- TO DO -
In the records that follow, skip the pictures and print everything else exactly.

- PROVIDED RECORDS -
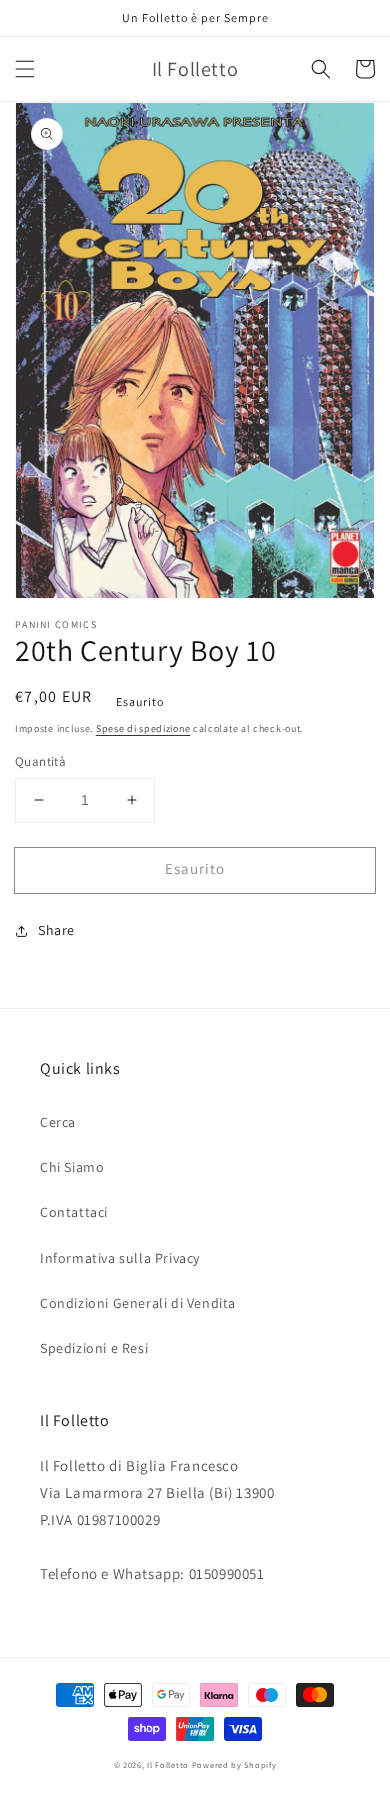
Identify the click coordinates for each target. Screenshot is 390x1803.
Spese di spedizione (143, 728)
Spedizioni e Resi (94, 1348)
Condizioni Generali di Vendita (138, 1303)
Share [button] (56, 930)
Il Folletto (168, 1764)
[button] (25, 69)
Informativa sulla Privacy (120, 1258)
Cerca (58, 1122)
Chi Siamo (72, 1167)
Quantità (40, 761)
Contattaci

- RESPONSE BOX -
Identify the click coordinates for each target. Screenshot is 390x1803.
Spese di spedizione (143, 728)
Spedizioni e Resi (94, 1348)
Condizioni Generali di Vendita (138, 1303)
Share [button] (56, 930)
Il Folletto (168, 1764)
[button] (25, 69)
Informativa sulla Privacy (120, 1258)
Cerca (58, 1122)
Chi Siamo (72, 1167)
Quantità (40, 761)
Contattaci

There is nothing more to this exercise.